I have the following variable indicating whether an observation is working or unemployed, where 0 indicates working and 1 refers to unemployed.
dataex unemp
input float unemp
0
0
0
0
1
.
1
When I tabulate the variable:
Unemploymen |
t | Freq.
------------+--------------
Employed | 80
Unemployed | 20
Total LF 100
I essentially want to divide 20/100, to obtain a total unemployment variable of 20%. I have done this manually now, but think it is better to automate this as I also want to compute unemployment by different education groups and geographic regions.
gen unemployment_broad = .
replace unemployment_broad = (20/100)*100
The education variable is as follows, where 1 "Less than basic", 2 "Basic", 3 "Secondary", 4 "Higher education",
Is there a way to compute unemployment rate by each education group?
input float educ
2
4
4
4
2
4
1
3
3
3
Using Cybernike's solution, I tried to create a variable showing unemployment by education as follows, but I got an error:
gen unemp_educ = .
replace unemp_educ = bysort educ: summarize unemp
I essentially want to visualize unemployment by education. With something like this:
graph hbar (mean) Unemployment, over(education)

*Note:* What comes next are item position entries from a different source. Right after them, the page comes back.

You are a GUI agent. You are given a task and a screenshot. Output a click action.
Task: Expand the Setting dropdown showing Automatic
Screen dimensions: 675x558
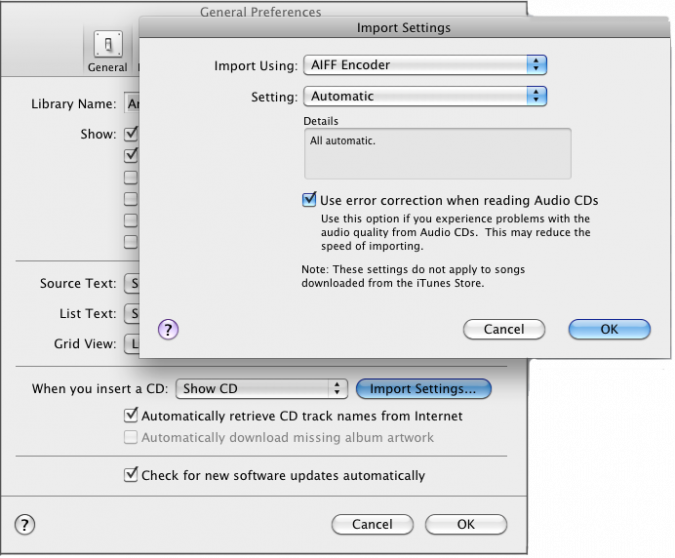(x=425, y=96)
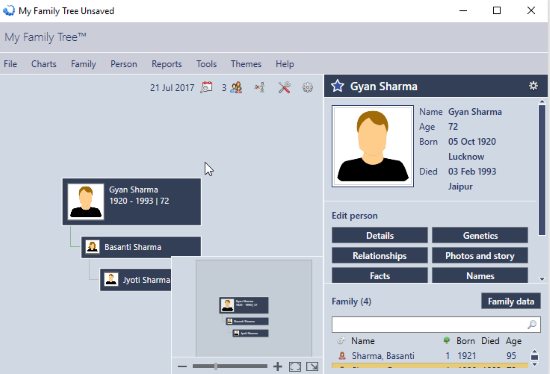The height and width of the screenshot is (374, 550).
Task: Click the Born column header in family list
Action: tap(465, 341)
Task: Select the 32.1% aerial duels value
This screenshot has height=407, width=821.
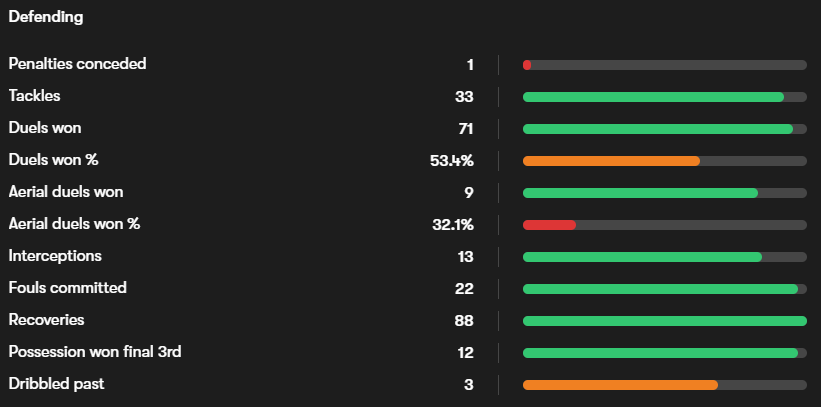Action: pos(452,225)
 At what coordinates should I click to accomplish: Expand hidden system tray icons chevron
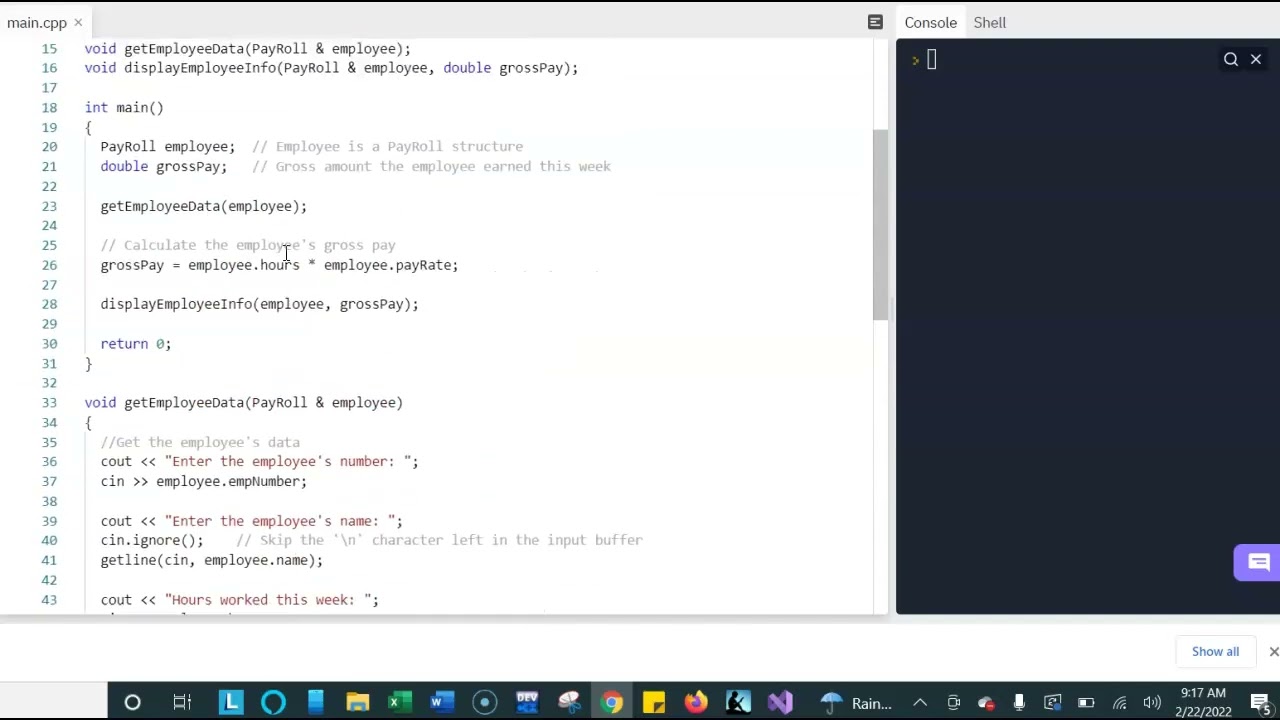click(920, 703)
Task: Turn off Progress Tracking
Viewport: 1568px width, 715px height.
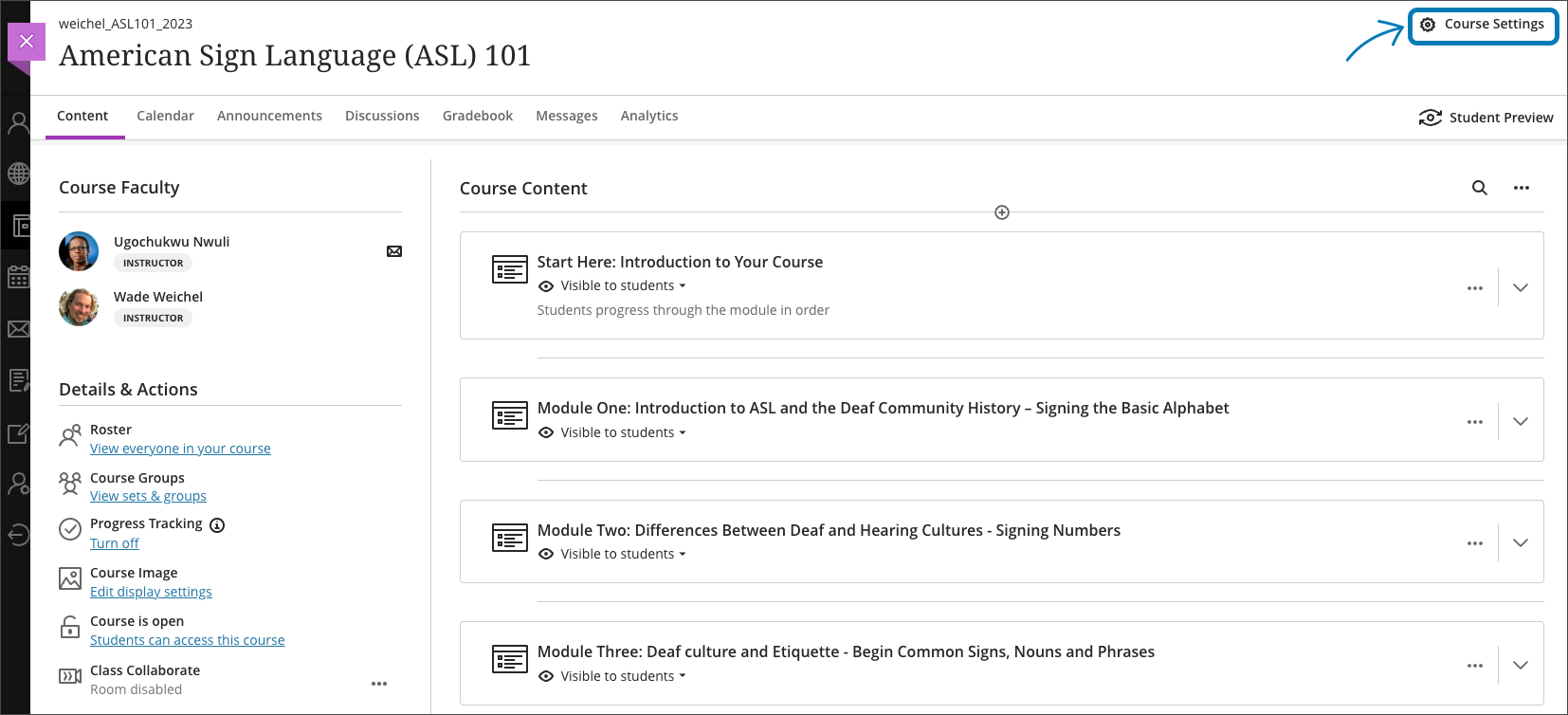Action: 114,542
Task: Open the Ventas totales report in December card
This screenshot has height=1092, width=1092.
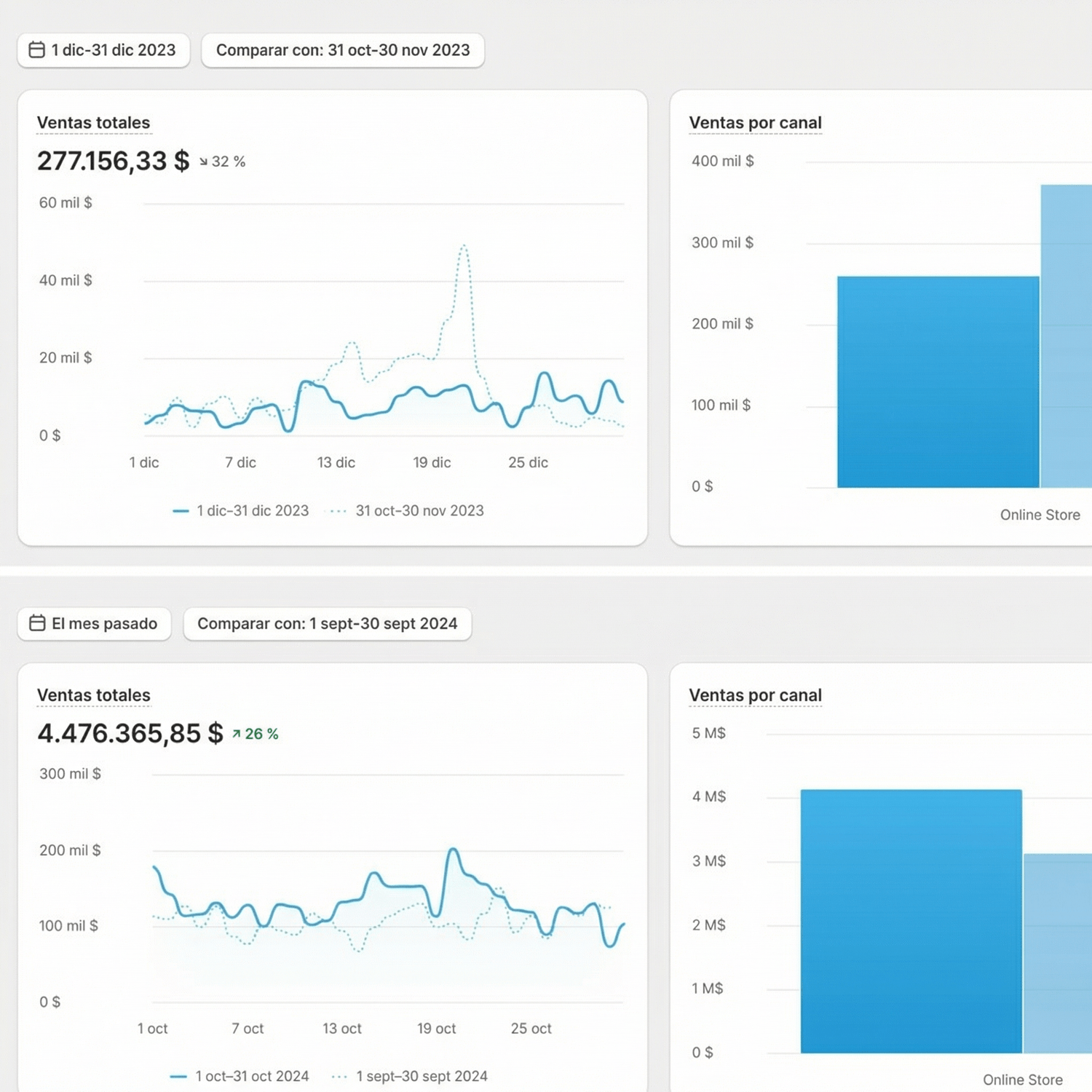Action: 93,123
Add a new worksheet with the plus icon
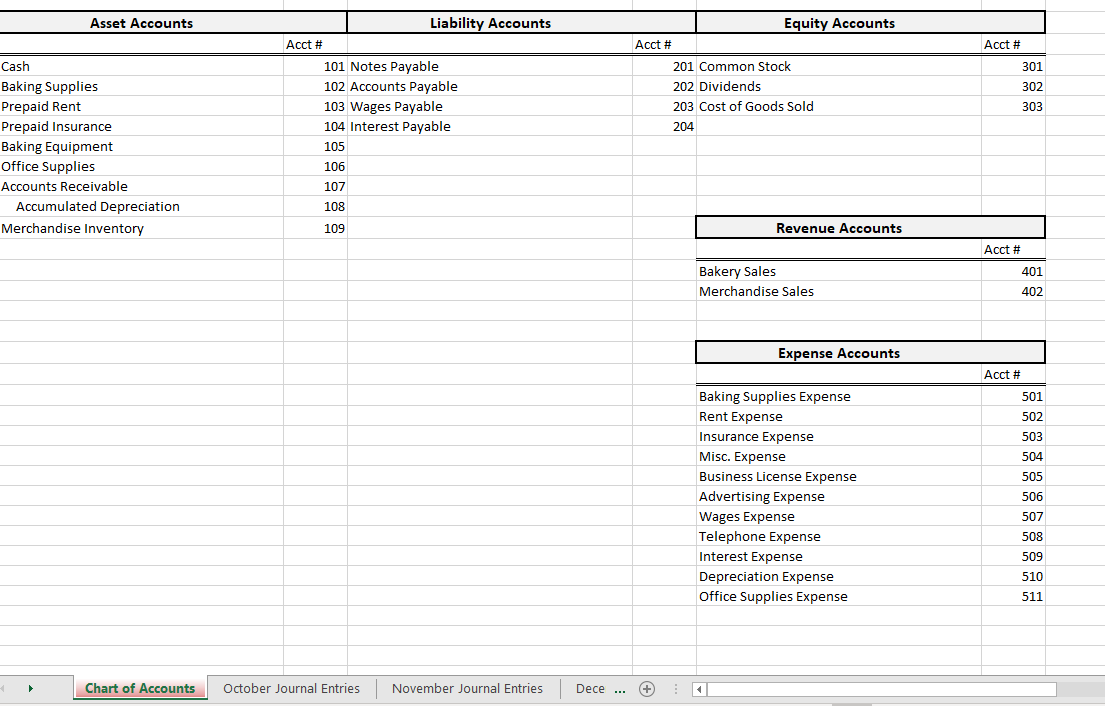The image size is (1105, 706). [x=647, y=689]
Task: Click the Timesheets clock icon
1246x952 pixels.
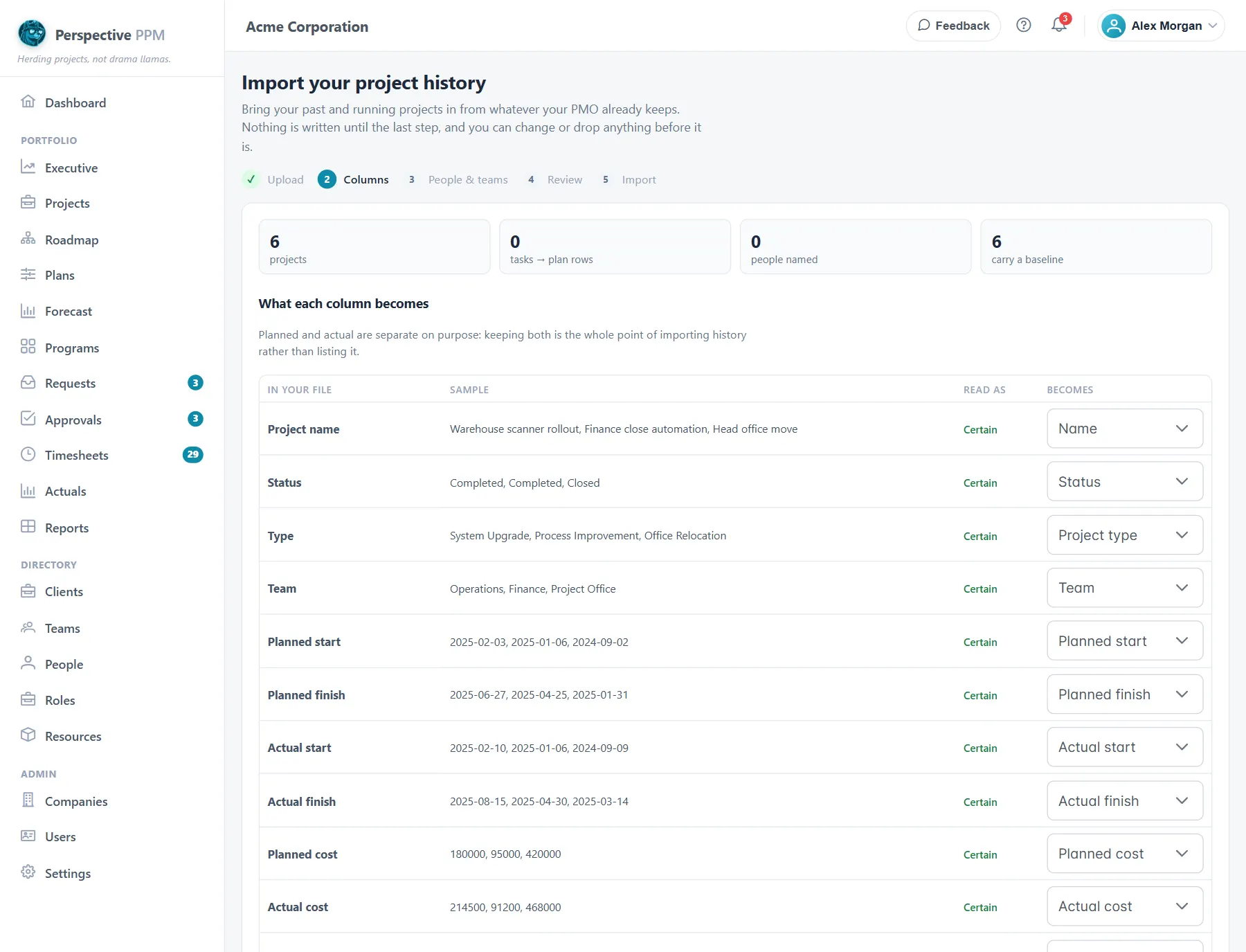Action: coord(28,454)
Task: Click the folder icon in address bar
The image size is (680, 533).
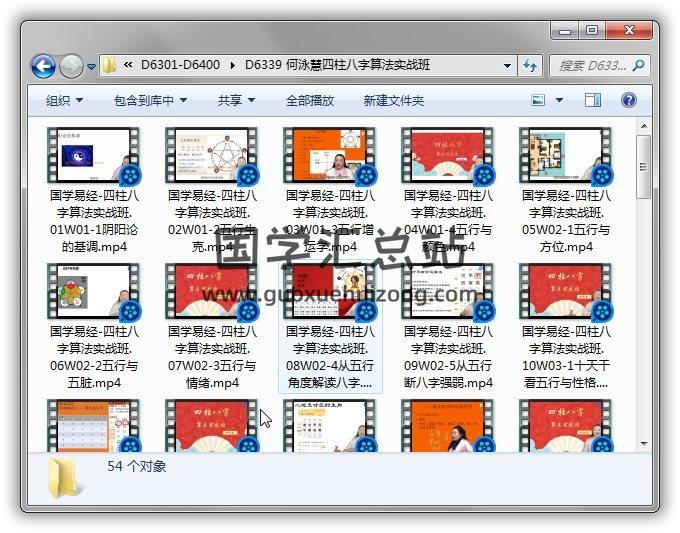Action: coord(110,66)
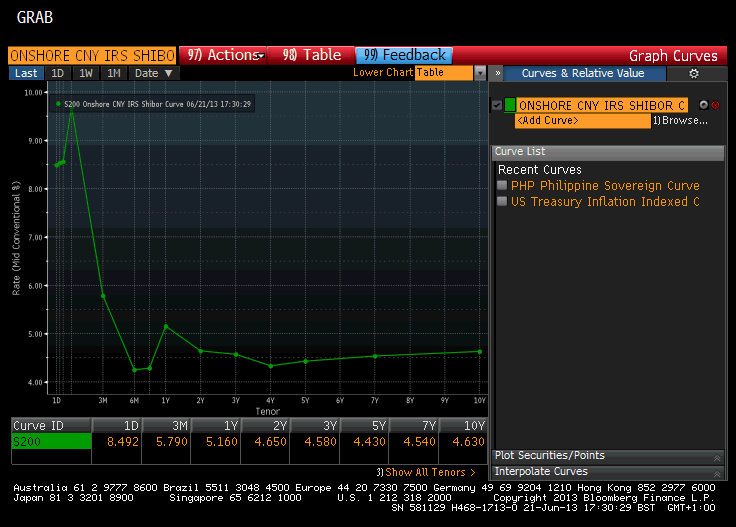Open the settings gear in the curves panel
Screen dimensions: 736x527
(694, 73)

This is because I also intend to replicate the same equation by demographic group, gender, etc.
Your unemployment
variable is coded as 0/1. Therefore, you can obtain the proportion unemployed by taking the mean value. You could do this using the summarize
command, or using the collapse
command. Both of these can be performed by education
group.
clear
input unemp educ
0 2
0 4
0 4
0 4
1 2
0 3
1 3
1 1
1 3
end
bysort educ: summarize unemp
collapse (mean) unemp, by(educ)
list
+-----------------+
| educ unemp |
|-----------------|
1. | 1 1 |
2. | 2 .5 |
3. | 3 .6666667 |
4. | 4 0 |
+-----------------+
In response to your edit, you can also save the mean values to the original dataset using:
bysort educ: egen unemp_mean = mean(unemp)
Your code for plotting the data seems to work fine.